The Nando’s CEO has apologised over a ‘racist’ painting in a newly-opened restaurant. A ‘horrified’ customer spotted the ‘disturbing’ artwork, showing four black people in tatty clothing standing inside a toaster.
The painting was spotted on Wednesday hanging in the seating area at the new restaurant in Perry Barr, Birmingham. The property manager, 29, said that as a black man he found it ‘unacceptable, weird, and deeply offensive’. The customer, from South Kensington, London, said: ‘It shows four people of colour who would have been historically subject to degradation and hardship in an implement – here, a toaster – used to cook or burn bread.
‘To me, it’s akin to hanging a picture of someone in an oven or being chopped up. It’s completely dehumanising people of colour.
‘If it’s an apartheid era piece of work, it is shocking they would hang it in a South African-style food chain.’ Rather than complain at the restaurant, which had opened the day before, the customer directly messaged Nando’s UK CEO Colin Hill on Linkedin. Mr Hill apologised, saying the painting had been taken down and that the company would ‘review’ the selection process for artwork.
Mr Hill said: ‘Nandos has the largest collection of Southern African art in the world. ‘Our successful programme to support, sponsor and provide opportunities for developing artists is extensive and long-standing.’
But the customer didn’t find the ‘stock apology’ that he felt ‘didn’t take the issue seriously’ reassuring. He said: ‘It’s one thing taking it down, but it’s another thing to make it clear to shocked customers that they won’t make similar oversights in future again. He said: ‘What would I tell a child, if they saw that horrendous painting on the wall? ‘Everybody should be offended by this painting – black, white, and Asian.’
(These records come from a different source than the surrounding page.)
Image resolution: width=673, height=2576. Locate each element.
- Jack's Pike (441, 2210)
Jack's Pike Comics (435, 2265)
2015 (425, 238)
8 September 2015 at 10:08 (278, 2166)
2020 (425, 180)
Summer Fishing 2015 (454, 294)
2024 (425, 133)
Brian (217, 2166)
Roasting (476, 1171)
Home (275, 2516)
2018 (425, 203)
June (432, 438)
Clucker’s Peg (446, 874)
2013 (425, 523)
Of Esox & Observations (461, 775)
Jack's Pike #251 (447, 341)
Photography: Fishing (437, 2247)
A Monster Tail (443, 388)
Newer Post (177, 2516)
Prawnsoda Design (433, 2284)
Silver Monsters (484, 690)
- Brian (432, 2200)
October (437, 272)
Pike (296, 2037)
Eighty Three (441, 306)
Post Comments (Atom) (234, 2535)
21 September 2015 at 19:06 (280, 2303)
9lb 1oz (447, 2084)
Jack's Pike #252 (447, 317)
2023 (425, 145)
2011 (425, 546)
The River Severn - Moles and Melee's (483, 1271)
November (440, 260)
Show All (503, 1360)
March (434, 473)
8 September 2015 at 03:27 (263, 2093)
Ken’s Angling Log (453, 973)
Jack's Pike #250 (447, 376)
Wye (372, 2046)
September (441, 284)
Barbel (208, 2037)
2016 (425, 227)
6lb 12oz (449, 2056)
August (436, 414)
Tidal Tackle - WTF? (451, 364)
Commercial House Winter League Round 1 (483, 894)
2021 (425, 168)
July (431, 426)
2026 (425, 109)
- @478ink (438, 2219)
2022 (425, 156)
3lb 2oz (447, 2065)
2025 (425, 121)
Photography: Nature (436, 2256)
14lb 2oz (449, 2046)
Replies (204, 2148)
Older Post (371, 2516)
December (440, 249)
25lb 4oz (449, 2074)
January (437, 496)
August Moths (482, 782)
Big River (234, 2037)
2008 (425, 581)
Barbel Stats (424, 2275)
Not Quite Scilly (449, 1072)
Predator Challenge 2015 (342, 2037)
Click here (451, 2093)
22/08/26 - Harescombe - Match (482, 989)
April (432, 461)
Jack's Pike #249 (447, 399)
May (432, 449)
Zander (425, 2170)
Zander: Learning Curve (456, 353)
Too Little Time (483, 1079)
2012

Nando’s employs around 8,000 staff in the UK and has around 300 branches in Great Britain and Northern Ireland. It claims to have the largest collection of South African art in the UK, with over 5,000 works displayed in restaurants.
A Nando’s Spokesperson said: ‘As a proudly South African brand we are the biggest collectors of Southern African Art in the world and every Nando’s restaurant displays original artworks from artists based in our homeland. ‘Often these works depict scenes from South Africa’s history or comment on the current social situations there.
‘In this instance the artist, Khaya Sineyile from the New Crossroads township in Nyanga, Cape Town, takes issue with the far reaching effects of social inequality in South Africa.’